### Information provided:
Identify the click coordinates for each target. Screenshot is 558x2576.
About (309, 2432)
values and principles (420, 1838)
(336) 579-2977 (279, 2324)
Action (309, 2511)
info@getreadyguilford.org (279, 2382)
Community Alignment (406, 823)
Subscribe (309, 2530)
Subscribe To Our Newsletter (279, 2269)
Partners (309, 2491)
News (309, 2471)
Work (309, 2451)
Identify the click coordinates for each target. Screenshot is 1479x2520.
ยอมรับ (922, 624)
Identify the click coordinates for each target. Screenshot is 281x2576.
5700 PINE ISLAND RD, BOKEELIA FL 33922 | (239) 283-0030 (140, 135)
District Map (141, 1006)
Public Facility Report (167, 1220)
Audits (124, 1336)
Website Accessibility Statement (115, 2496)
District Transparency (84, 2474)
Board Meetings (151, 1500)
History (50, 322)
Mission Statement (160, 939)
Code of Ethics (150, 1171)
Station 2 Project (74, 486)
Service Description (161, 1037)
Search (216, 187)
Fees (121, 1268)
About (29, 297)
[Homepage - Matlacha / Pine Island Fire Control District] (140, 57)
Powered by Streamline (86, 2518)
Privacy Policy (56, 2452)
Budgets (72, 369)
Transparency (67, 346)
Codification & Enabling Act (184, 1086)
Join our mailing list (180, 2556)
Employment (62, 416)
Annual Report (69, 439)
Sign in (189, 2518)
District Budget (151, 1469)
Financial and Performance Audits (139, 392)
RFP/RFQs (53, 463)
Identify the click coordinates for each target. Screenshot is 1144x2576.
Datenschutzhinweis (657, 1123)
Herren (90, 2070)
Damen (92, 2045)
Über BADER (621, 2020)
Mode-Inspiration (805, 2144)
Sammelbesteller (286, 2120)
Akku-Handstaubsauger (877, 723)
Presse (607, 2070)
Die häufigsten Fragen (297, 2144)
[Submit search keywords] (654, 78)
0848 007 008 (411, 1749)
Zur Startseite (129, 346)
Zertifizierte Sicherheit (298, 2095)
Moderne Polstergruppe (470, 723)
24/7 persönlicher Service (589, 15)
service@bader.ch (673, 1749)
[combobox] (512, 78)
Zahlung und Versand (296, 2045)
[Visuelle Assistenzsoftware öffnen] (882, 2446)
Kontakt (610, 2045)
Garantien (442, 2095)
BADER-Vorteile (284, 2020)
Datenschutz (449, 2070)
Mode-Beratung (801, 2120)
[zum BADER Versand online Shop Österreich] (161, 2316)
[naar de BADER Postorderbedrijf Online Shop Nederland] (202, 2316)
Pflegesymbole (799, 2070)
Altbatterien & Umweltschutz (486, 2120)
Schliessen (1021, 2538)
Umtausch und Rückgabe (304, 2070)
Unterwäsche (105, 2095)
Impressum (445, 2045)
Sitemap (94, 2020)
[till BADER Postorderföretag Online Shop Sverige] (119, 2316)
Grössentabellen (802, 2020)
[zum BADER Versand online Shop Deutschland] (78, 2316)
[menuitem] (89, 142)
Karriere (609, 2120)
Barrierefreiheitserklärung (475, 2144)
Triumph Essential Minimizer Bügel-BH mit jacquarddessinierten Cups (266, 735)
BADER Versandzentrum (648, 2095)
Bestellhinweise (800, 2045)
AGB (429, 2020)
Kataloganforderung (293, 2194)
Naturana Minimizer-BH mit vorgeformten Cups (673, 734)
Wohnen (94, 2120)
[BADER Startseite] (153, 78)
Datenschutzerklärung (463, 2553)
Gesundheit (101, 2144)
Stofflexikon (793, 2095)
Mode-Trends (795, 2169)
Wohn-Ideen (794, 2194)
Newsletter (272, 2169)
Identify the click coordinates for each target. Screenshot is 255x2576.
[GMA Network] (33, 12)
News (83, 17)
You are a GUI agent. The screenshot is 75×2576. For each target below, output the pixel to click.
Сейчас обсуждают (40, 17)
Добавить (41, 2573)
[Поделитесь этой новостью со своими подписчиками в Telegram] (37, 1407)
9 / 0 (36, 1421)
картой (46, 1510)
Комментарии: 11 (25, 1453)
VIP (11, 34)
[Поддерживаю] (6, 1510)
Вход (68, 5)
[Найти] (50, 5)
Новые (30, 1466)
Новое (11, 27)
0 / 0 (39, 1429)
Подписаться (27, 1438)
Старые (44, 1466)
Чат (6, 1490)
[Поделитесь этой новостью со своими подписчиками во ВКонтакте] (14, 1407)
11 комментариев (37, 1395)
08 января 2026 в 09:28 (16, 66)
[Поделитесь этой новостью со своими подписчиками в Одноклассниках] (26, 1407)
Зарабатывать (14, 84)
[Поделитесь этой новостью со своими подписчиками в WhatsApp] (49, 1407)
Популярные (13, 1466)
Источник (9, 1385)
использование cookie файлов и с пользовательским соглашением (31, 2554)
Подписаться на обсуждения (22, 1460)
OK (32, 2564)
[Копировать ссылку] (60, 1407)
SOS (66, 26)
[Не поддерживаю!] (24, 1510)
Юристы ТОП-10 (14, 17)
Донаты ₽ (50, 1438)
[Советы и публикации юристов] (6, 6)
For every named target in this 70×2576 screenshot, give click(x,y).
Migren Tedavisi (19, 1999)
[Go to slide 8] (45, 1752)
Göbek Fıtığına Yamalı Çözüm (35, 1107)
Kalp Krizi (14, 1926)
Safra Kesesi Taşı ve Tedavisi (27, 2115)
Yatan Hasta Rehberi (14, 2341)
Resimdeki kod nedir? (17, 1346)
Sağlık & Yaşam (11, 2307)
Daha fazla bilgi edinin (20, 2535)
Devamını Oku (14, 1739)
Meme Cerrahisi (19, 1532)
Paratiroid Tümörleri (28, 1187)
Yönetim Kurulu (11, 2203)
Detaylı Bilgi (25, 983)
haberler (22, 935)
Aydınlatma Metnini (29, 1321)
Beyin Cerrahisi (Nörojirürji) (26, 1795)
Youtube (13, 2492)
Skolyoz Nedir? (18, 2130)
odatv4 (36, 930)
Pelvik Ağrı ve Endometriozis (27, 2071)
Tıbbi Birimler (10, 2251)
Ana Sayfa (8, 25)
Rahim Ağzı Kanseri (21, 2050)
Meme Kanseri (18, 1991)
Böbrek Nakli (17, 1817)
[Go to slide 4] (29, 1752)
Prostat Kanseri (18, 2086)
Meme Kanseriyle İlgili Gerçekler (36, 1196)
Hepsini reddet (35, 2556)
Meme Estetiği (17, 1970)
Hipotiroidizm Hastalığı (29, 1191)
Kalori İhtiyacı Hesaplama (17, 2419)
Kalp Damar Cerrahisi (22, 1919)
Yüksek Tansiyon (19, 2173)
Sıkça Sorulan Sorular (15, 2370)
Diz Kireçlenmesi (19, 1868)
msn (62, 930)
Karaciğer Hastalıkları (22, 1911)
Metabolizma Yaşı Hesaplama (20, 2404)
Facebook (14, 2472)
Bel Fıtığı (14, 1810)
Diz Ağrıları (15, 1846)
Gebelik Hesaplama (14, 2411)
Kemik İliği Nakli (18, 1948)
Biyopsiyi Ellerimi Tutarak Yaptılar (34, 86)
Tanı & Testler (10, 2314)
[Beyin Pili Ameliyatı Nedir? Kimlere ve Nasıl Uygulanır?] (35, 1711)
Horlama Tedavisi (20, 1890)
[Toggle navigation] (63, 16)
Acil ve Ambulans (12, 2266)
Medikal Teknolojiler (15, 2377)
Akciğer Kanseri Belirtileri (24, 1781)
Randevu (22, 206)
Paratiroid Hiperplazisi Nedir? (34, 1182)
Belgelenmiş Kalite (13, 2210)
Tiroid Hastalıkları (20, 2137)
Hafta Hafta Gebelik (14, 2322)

### Problem:
Would you write out the full set of records above without alteration?

### Written answer:
Identify the click coordinates for each target. Screenshot is 558x2576.
About (309, 2432)
values and principles (420, 1838)
(336) 579-2977 (279, 2324)
Action (309, 2511)
info@getreadyguilford.org (279, 2382)
Community Alignment (406, 823)
Subscribe (309, 2530)
Subscribe To Our Newsletter (279, 2269)
Partners (309, 2491)
News (309, 2471)
Work (309, 2451)
Identify the click coordinates for each target. Screenshot is 1479x2520.
ยอมรับ (922, 624)
Identify the click coordinates for each target. Screenshot is 281x2576.
5700 PINE ISLAND RD, BOKEELIA FL 33922 | (239) 283-0030 (140, 135)
District Map (141, 1006)
Public Facility Report (167, 1220)
Audits (124, 1336)
Website Accessibility Statement (115, 2496)
District Transparency (84, 2474)
Board Meetings (151, 1500)
History (50, 322)
Mission Statement (160, 939)
Code of Ethics (150, 1171)
Station 2 Project (74, 486)
Service Description (161, 1037)
Search (216, 187)
Fees (121, 1268)
About (29, 297)
[Homepage - Matlacha / Pine Island Fire Control District] (140, 57)
Powered by Streamline (86, 2518)
Privacy Policy (56, 2452)
Budgets (72, 369)
Transparency (67, 346)
Codification & Enabling Act (184, 1086)
Join our mailing list (180, 2556)
Employment (62, 416)
Annual Report (69, 439)
Sign in (189, 2518)
District Budget (151, 1469)
Financial and Performance Audits (139, 392)
RFP/RFQs (53, 463)
Identify the click coordinates for each target. Screenshot is 1144x2576.
Datenschutzhinweis (657, 1123)
Herren (90, 2070)
Damen (92, 2045)
Über BADER (621, 2020)
Mode-Inspiration (805, 2144)
Sammelbesteller (286, 2120)
Akku-Handstaubsauger (877, 723)
Presse (607, 2070)
Die häufigsten Fragen (297, 2144)
[Submit search keywords] (654, 78)
0848 007 008 (411, 1749)
Zur Startseite (129, 346)
Zertifizierte Sicherheit (298, 2095)
Moderne Polstergruppe (470, 723)
24/7 persönlicher Service (589, 15)
service@bader.ch (673, 1749)
[combobox] (512, 78)
Zahlung und Versand (296, 2045)
[Visuelle Assistenzsoftware öffnen] (882, 2446)
Kontakt (610, 2045)
Garantien (442, 2095)
BADER-Vorteile (284, 2020)
Datenschutz (449, 2070)
Mode-Beratung (801, 2120)
[zum BADER Versand online Shop Österreich] (161, 2316)
[naar de BADER Postorderbedrijf Online Shop Nederland] (202, 2316)
Pflegesymbole (799, 2070)
Altbatterien & Umweltschutz (486, 2120)
Schliessen (1021, 2538)
Umtausch und Rückgabe (304, 2070)
Unterwäsche (105, 2095)
Impressum (445, 2045)
Sitemap (94, 2020)
[till BADER Postorderföretag Online Shop Sverige] (119, 2316)
Grössentabellen (802, 2020)
[zum BADER Versand online Shop Deutschland] (78, 2316)
[menuitem] (89, 142)
Karriere (609, 2120)
Barrierefreiheitserklärung (475, 2144)
Triumph Essential Minimizer Bügel-BH mit jacquarddessinierten Cups (266, 735)
BADER Versandzentrum (648, 2095)
Bestellhinweise (800, 2045)
AGB (429, 2020)
Kataloganforderung (293, 2194)
Naturana Minimizer-BH mit vorgeformten Cups (673, 734)
Wohnen (94, 2120)
[BADER Startseite] (153, 78)
Datenschutzerklärung (463, 2553)
Gesundheit (101, 2144)
Stofflexikon (793, 2095)
Mode-Trends (795, 2169)
Wohn-Ideen (794, 2194)
Newsletter (272, 2169)
Identify the click coordinates for each target. Screenshot is 255x2576.
[GMA Network] (33, 12)
News (83, 17)
You are a GUI agent. The screenshot is 75×2576. For each target below, output the pixel to click.
Сейчас обсуждают (40, 17)
Добавить (41, 2573)
[Поделитесь этой новостью со своими подписчиками в Telegram] (37, 1407)
9 / 0 (36, 1421)
картой (46, 1510)
Комментарии: 11 (25, 1453)
VIP (11, 34)
[Поддерживаю] (6, 1510)
Вход (68, 5)
[Найти] (50, 5)
Новые (30, 1466)
Новое (11, 27)
0 / 0 (39, 1429)
Подписаться (27, 1438)
Старые (44, 1466)
Чат (6, 1490)
[Поделитесь этой новостью со своими подписчиками во ВКонтакте] (14, 1407)
11 комментариев (37, 1395)
08 января 2026 в 09:28 (16, 66)
[Поделитесь этой новостью со своими подписчиками в Одноклассниках] (26, 1407)
Зарабатывать (14, 84)
[Поделитесь этой новостью со своими подписчиками в WhatsApp] (49, 1407)
Популярные (13, 1466)
Источник (9, 1385)
использование cookie файлов и с пользовательским соглашением (31, 2554)
Подписаться на обсуждения (22, 1460)
OK (32, 2564)
[Копировать ссылку] (60, 1407)
SOS (66, 26)
[Не поддерживаю!] (24, 1510)
Юристы ТОП-10 (14, 17)
Донаты ₽ (50, 1438)
[Советы и публикации юристов] (6, 6)
For every named target in this 70×2576 screenshot, give click(x,y).
Migren Tedavisi (19, 1999)
[Go to slide 8] (45, 1752)
Göbek Fıtığına Yamalı Çözüm (35, 1107)
Kalp Krizi (14, 1926)
Safra Kesesi Taşı ve Tedavisi (27, 2115)
Yatan Hasta Rehberi (14, 2341)
Resimdeki kod nedir? (17, 1346)
Sağlık & Yaşam (11, 2307)
Daha fazla bilgi edinin (20, 2535)
Devamını Oku (14, 1739)
Meme Cerrahisi (19, 1532)
Paratiroid Tümörleri (28, 1187)
Yönetim Kurulu (11, 2203)
Detaylı Bilgi (25, 983)
haberler (22, 935)
Aydınlatma Metnini (29, 1321)
Beyin Cerrahisi (Nörojirürji) (26, 1795)
Youtube (13, 2492)
Skolyoz Nedir? (18, 2130)
odatv4 (36, 930)
Pelvik Ağrı ve Endometriozis (27, 2071)
Tıbbi Birimler (10, 2251)
Ana Sayfa (8, 25)
Rahim Ağzı Kanseri (21, 2050)
Meme Kanseri (18, 1991)
Böbrek Nakli (17, 1817)
[Go to slide 4] (29, 1752)
Prostat Kanseri (18, 2086)
Meme Kanseriyle İlgili Gerçekler (36, 1196)
Hepsini reddet (35, 2556)
Meme Estetiği (17, 1970)
Hipotiroidizm Hastalığı (29, 1191)
Kalori İhtiyacı Hesaplama (17, 2419)
Kalp Damar Cerrahisi (22, 1919)
Yüksek Tansiyon (19, 2173)
Sıkça Sorulan Sorular (15, 2370)
Diz Kireçlenmesi (19, 1868)
msn (62, 930)
Karaciğer Hastalıkları (22, 1911)
Metabolizma Yaşı Hesaplama (20, 2404)
Facebook (14, 2472)
Bel Fıtığı (14, 1810)
Diz Ağrıları (15, 1846)
Gebelik Hesaplama (14, 2411)
Kemik İliği Nakli (18, 1948)
Biyopsiyi Ellerimi Tutarak Yaptılar (34, 86)
Tanı & Testler (10, 2314)
[Beyin Pili Ameliyatı Nedir? Kimlere ve Nasıl Uygulanır?] (35, 1711)
Horlama Tedavisi (20, 1890)
[Toggle navigation] (63, 16)
Acil ve Ambulans (12, 2266)
Medikal Teknolojiler (15, 2377)
Akciğer Kanseri Belirtileri (24, 1781)
Randevu (22, 206)
Paratiroid Hiperplazisi Nedir? (34, 1182)
Belgelenmiş Kalite (13, 2210)
Tiroid Hastalıkları (20, 2137)
Hafta Hafta Gebelik (14, 2322)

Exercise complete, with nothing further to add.